1.“くだらなくて面白くない映画”であることは、容易に想像できた。そして、想像通りに“くだらなくて面白くない映画”だった。
「観る価値もない」というのは映画ファンとしての全うな意見だろうが、観ていないのに「面白くない」と断ずるのも、映画ファンとして違うように思う。なので観た。
何でも良いので「予想外」のものを見せてくれないかということが、一抹の望みだった。
しかし、ストーリー展開と顛末、俳優の演技、映像、音響、編集……、映画を象るすべての要素において、「予想外」と表せるものは何一つ無かった。

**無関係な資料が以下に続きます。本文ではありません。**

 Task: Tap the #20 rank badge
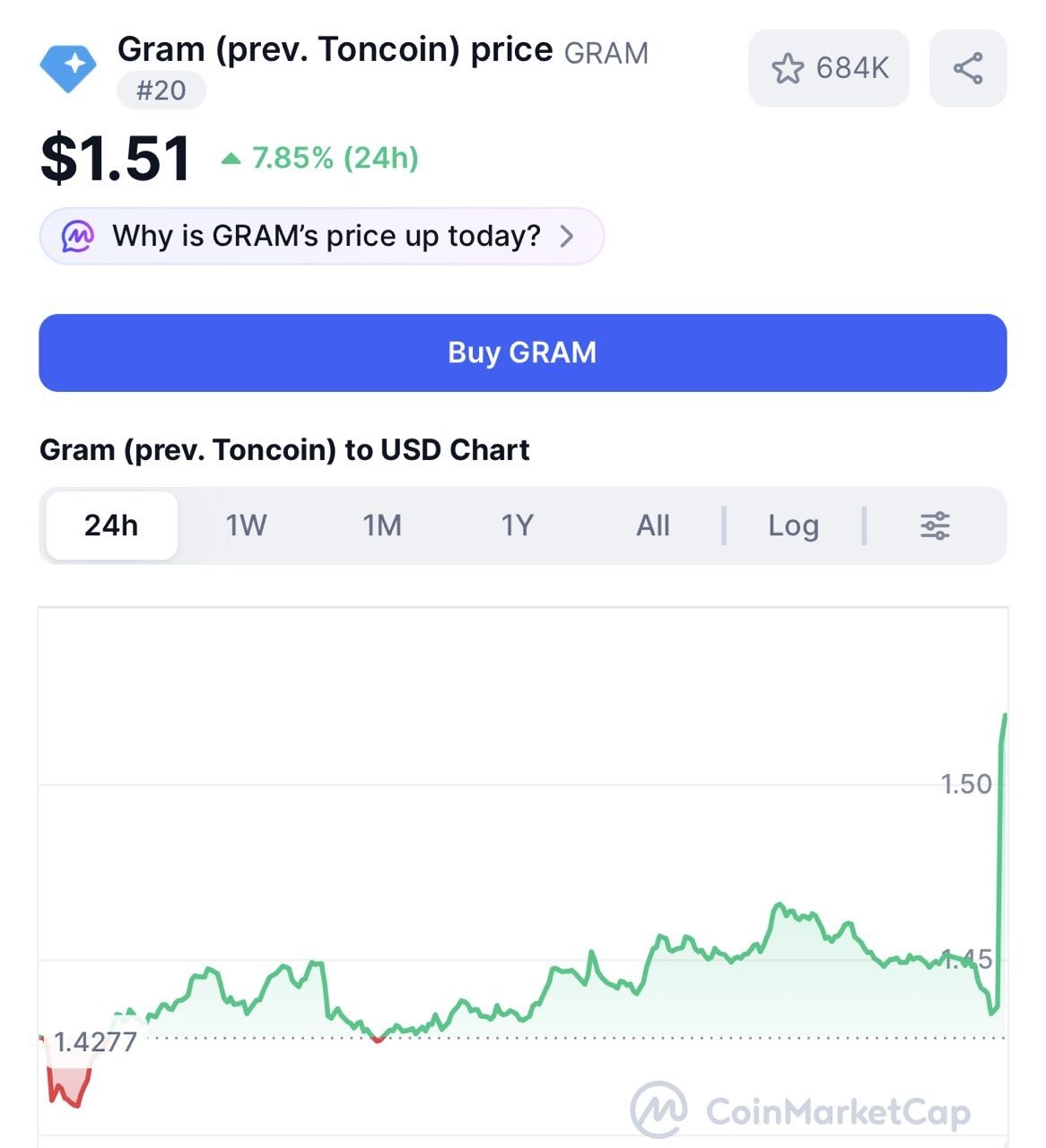coord(161,91)
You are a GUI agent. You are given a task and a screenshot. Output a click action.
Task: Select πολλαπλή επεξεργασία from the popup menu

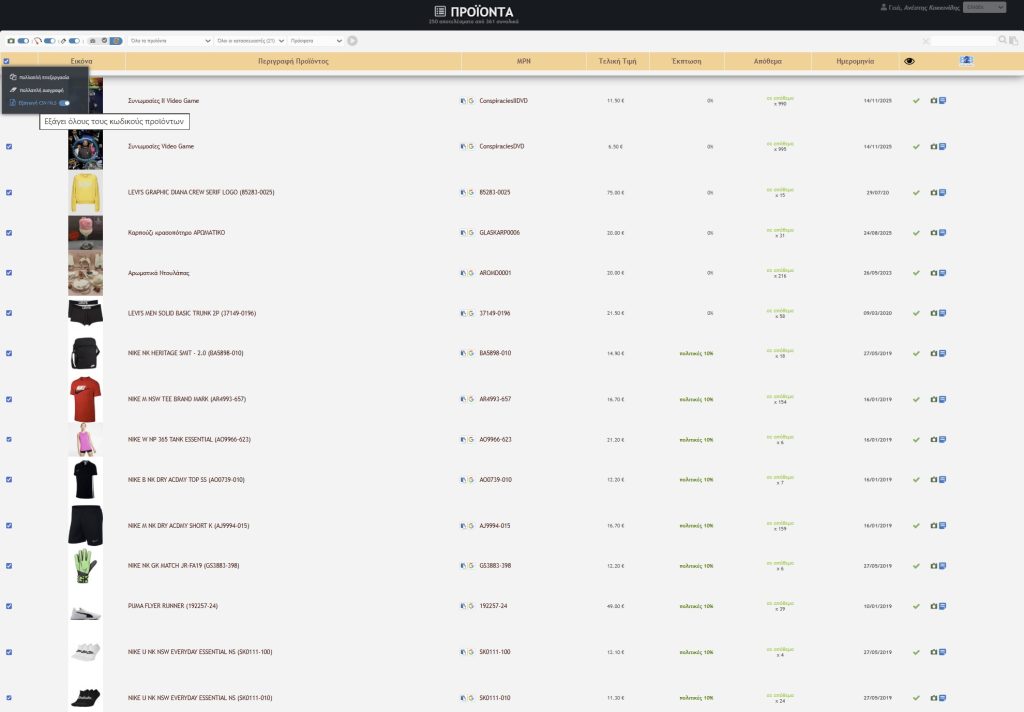point(43,77)
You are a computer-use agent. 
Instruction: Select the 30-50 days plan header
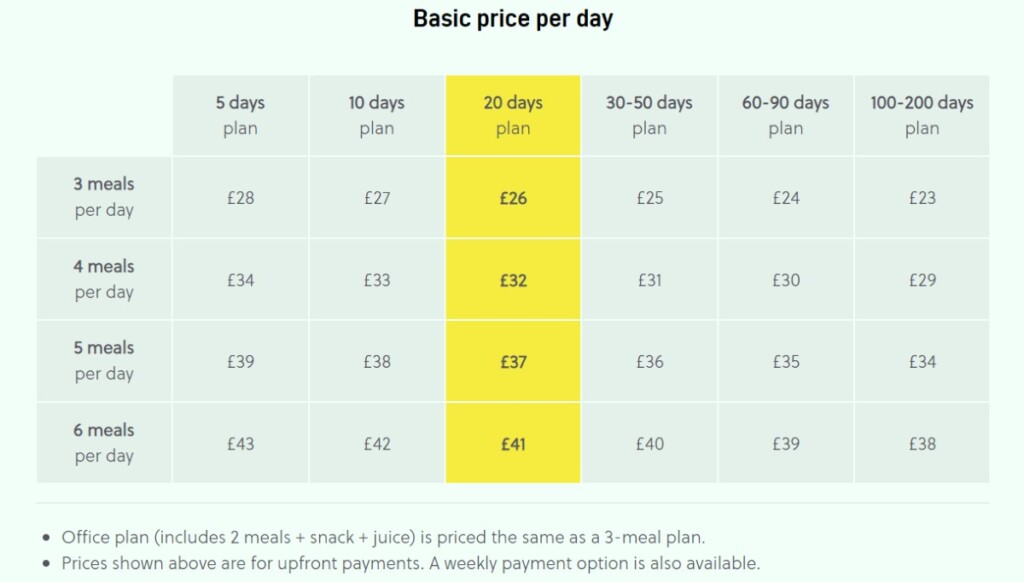tap(649, 115)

残念ながら。
予想された舞台設定に、予想されたストーリー展開が繰り広げられ、俳優たちは予想通りの演技をしていた。
むしろ、予想よりも遥かにストーリー性に深みは無く、「強引」とも言えない整合性の無さに呆れる程だった。
登場人物たちの描かれ方があまりにチープで、すべての言動に説得力が無く、故に恐怖シーンにも恐ろしさを覚えない。
面白くないことを予想していた映画に対してくどくどと酷評をしてもしかたない。
けれど、もう一つだけ言いたいことは、“美術”の酷さだ。
こういった突飛な世界観を描いた日本の低レベルな娯楽映画にはよく見られることだが、舞台となる建物の造形やポイントとなる様々な小物のクオリティーが、なぜこうも低いのだろうと思う。
あんな“ハリボテ”感満載のセットを見せられて、緊張感を持てというのはそもそも無理な話だ。
大手芸能プロダクションが、所属する俳優たちを寄せ集めて安直な「企画」を繰り広げただけにしか見えない映画だ。